ACTIVITY |
When the line containing "Given: Remove the" is reached, begin reproducing lines exactly and continue through the last line of the records below.

SOURCE INFORMATION |
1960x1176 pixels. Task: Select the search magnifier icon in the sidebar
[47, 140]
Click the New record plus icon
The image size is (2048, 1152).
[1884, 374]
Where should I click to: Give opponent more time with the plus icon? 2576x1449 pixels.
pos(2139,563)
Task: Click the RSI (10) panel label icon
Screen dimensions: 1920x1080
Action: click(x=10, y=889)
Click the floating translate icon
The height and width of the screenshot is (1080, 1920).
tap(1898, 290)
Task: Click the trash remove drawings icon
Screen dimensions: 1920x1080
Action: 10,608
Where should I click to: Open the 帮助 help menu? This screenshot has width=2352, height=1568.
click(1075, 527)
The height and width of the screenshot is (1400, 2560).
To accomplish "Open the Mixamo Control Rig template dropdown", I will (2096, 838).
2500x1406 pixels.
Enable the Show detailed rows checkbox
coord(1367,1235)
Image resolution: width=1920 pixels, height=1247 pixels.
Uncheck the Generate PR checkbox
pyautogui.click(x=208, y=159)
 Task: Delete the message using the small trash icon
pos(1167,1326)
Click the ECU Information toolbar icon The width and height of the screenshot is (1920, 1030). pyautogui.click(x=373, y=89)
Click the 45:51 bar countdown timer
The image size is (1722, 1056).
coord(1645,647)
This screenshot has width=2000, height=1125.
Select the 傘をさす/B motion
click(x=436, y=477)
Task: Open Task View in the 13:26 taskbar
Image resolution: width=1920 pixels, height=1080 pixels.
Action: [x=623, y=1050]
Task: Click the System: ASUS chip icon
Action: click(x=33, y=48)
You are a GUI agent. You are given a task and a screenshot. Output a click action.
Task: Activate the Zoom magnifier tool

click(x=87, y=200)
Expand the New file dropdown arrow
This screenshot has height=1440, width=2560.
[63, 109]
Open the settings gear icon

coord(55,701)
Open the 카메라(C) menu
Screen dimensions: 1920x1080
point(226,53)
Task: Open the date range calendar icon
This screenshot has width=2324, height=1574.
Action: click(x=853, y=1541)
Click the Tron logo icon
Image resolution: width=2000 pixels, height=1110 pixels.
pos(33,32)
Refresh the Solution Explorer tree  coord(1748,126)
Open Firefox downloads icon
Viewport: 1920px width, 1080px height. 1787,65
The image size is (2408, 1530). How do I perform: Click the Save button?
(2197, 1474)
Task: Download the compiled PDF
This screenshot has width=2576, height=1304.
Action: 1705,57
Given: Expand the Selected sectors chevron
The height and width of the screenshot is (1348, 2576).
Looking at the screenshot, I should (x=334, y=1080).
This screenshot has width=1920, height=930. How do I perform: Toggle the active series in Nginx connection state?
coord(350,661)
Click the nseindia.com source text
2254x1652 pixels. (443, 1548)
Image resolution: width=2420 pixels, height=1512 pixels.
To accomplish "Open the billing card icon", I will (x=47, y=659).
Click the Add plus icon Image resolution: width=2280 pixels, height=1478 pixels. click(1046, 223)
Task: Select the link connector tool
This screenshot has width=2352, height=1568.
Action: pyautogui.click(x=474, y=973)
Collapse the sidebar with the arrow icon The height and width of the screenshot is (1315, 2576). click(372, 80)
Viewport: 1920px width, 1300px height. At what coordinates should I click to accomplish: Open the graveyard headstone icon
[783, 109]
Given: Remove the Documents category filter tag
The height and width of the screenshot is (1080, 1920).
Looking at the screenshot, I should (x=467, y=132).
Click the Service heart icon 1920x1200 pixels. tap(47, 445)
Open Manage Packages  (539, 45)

RESULT OF THE EXERCISE |
Given: Remove the Documents category filter tag
The height and width of the screenshot is (1080, 1920).
Looking at the screenshot, I should (x=467, y=132).
Click the Service heart icon 1920x1200 pixels. tap(47, 445)
Open Manage Packages  (539, 45)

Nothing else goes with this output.